EXERCISE BRIEF. Copy each line of the records below that has "selection" in it.
----
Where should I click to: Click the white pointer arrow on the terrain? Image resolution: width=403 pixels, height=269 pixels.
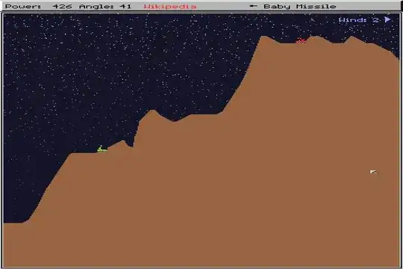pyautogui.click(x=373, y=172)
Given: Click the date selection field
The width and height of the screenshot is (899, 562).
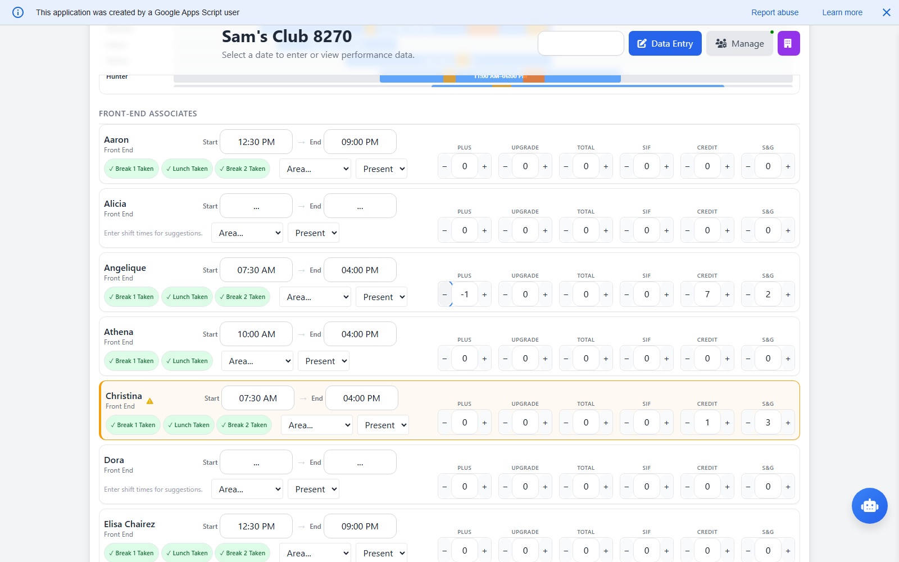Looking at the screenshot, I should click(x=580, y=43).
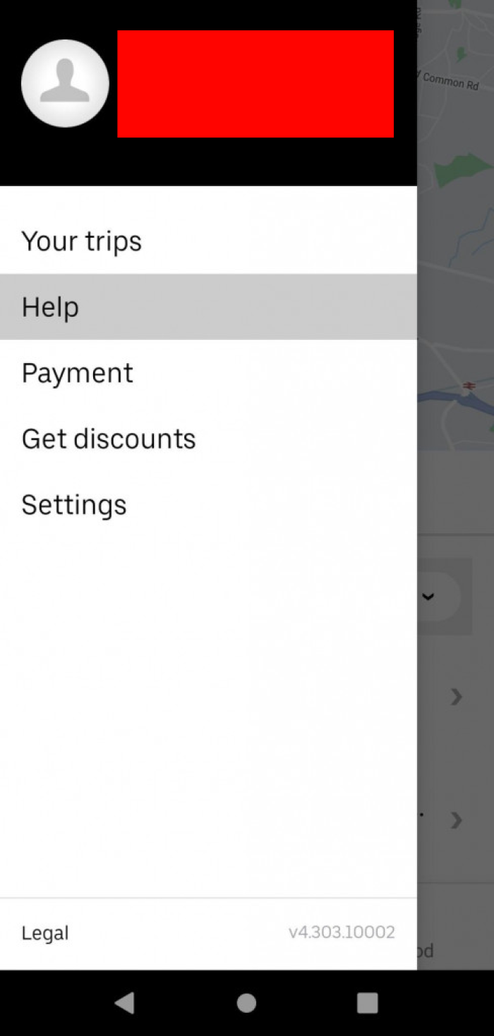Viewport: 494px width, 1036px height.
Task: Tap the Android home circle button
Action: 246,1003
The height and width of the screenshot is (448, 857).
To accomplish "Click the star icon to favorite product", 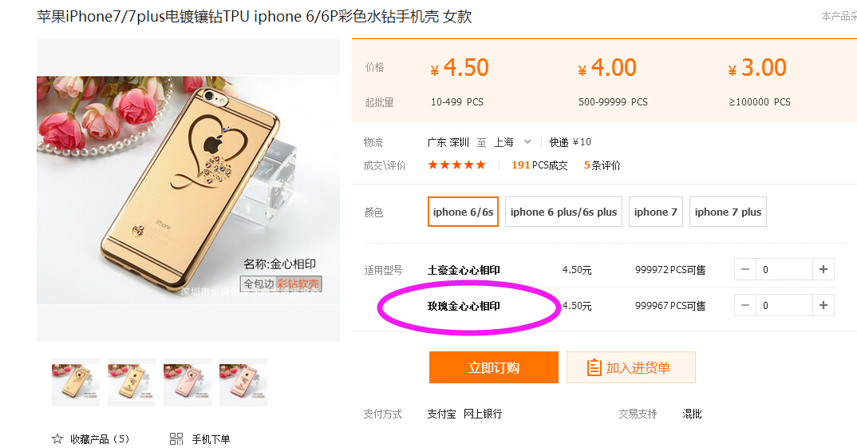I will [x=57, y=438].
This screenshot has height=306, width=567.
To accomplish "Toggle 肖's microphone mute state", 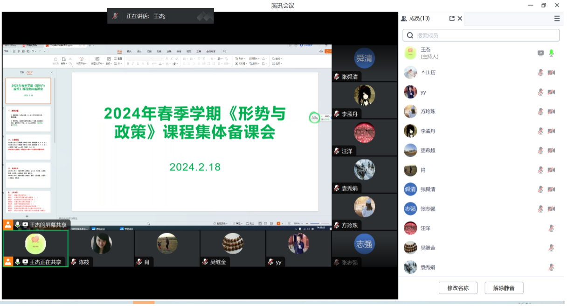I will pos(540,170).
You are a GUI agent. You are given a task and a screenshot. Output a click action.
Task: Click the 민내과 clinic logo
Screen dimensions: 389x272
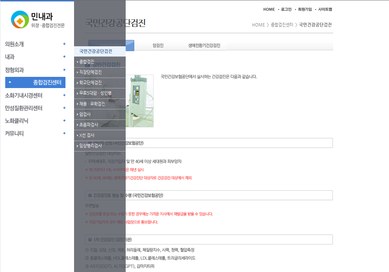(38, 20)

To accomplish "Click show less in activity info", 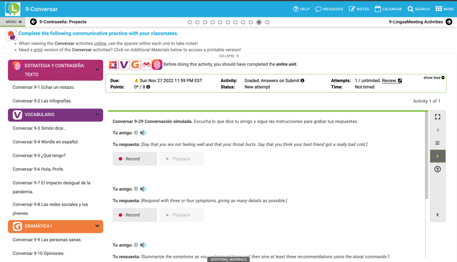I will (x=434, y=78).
----
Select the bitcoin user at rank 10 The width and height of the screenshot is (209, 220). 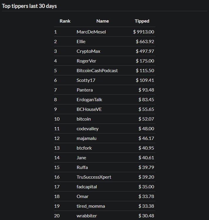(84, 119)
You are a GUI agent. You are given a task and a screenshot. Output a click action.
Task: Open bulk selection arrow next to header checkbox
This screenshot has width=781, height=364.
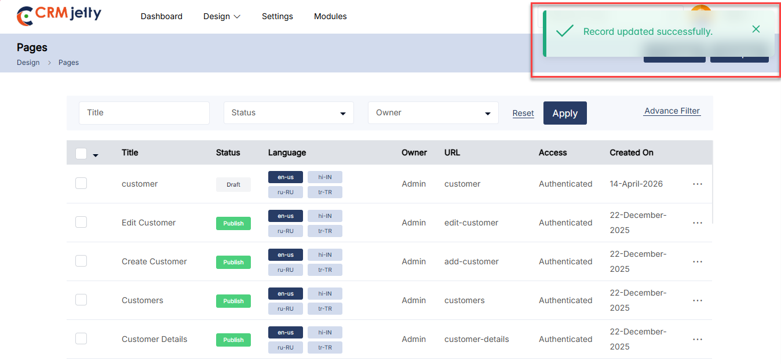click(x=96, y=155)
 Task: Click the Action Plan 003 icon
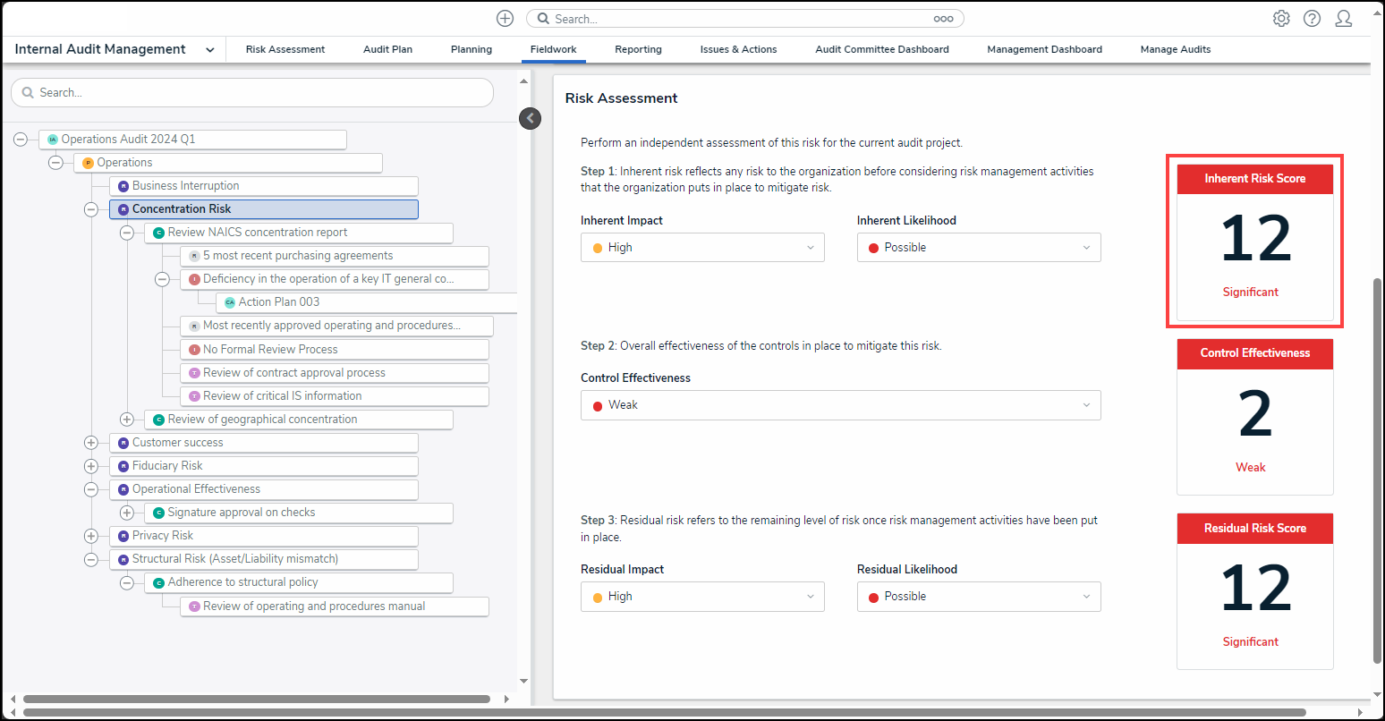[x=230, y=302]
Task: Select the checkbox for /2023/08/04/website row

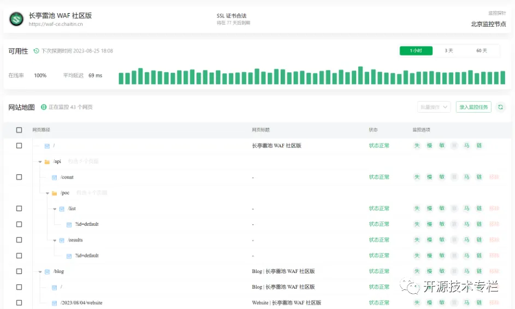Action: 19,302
----
SOLVED PROBLEM.
Given: Click the date selection field
Task: Open bulk selection arrow next to header checkbox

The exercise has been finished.